Car sans son homme à ses côtés pour la soutenir et l'aider, il va bien falloir que cette demoiselle apprenne à se débrouiller par elle-même. C'est là en effet l'autre facette de cette histoire : tandis que les hommes, partis au combat pour protéger leurs foyers, tentent d'en revenir, marqués à jamais, les femmes, précisément demeurées au foyer, doivent non seulement faire face à la longue solitude en vivant dans l'angoisse permanente d'un hypothétique retour, mais aussi aux profiteurs restés sur place et censés eux aussi les protéger. Dans cet autre combat quotidien, les femmes devront donc se serrer les coudes et retrousser leurs manches. Et ce n'est sûrement pas une Renée Zellwegger, méconnaissable dans un rôle de paysanne certes un tantinet trop appuyé (en VO de préférence) mais ô combien son meilleur à ce jour, qui dira le contraire. Apportant un peu de gaîté et d'optimisme, son personnage contrebalance la détresse et le désir de retrouvailles du couple à distance Kidman-Law, plus retenu dans leur interprétation (rôles obligent).
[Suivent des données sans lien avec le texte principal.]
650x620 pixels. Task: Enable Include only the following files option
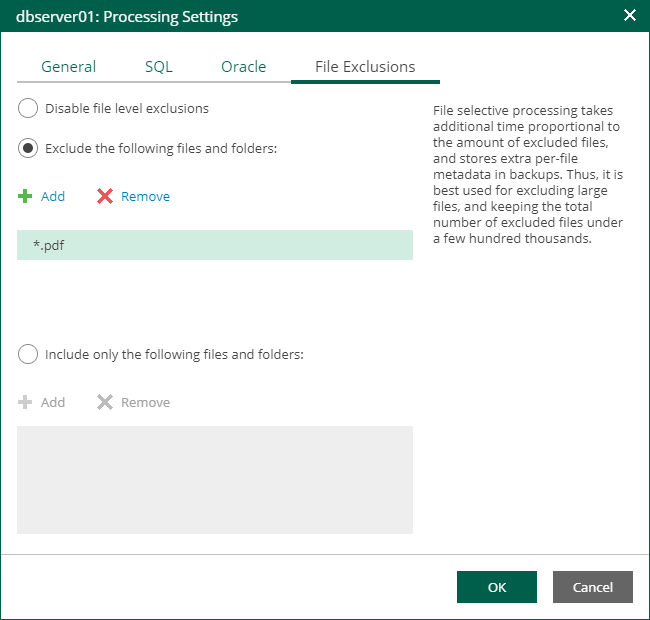[28, 354]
Un conflit qui a donc lieu sur les deux fronts : au champ de bataille, déclencheur du périple de retour, mais aussi dans les chaumières. Deux aspects du combat reliés par les sentiments que partagent l'un pour l'autre les deux amants. Un amour qui leur donnera la force de surmonter tous les obstacles et qui nous fait basculer de l'un à l'autre avec fluidité, tout du moins dans la première moitié (les échanges de courrier), et avec une certaine équité (temps de présence égal ou presque), le tout baignant dans une rigueur technico-artistique (décors, costumes, photographie, et bien sûr musique du compositeur attitré de Minghella, Gabriel Yared) qui n'a d'égal en discrétion que la justesse de restitution. Le passage de l'un à l'autre des amants finit toutefois par s'effilocher et s'appesantir au cours du récit, par ailleurs sans grandes surprises (ce n'est nullement le but recherché), puisque l'on pourra en (entr)apercevoir la conclusion bien avant l'heure dite (la scène du puits). À nouveau prévisible, l'épilogue est à l'image du film : bicéphale. À la fois réaliste et optimiste, comme un pansement sur une plaie non cicatrisable mais néanmoins refermée du passé.

Retour à Cold Mountain est certes loin d'atteindre l'épisme, la grandeur et la force des personnages d'un (au hasard) Autant en emporte le vent, mais a néanmoins la stature nécessaire pour s'inscrire sans honte dans son sillage. Un récit fort, poignant, juste et humain.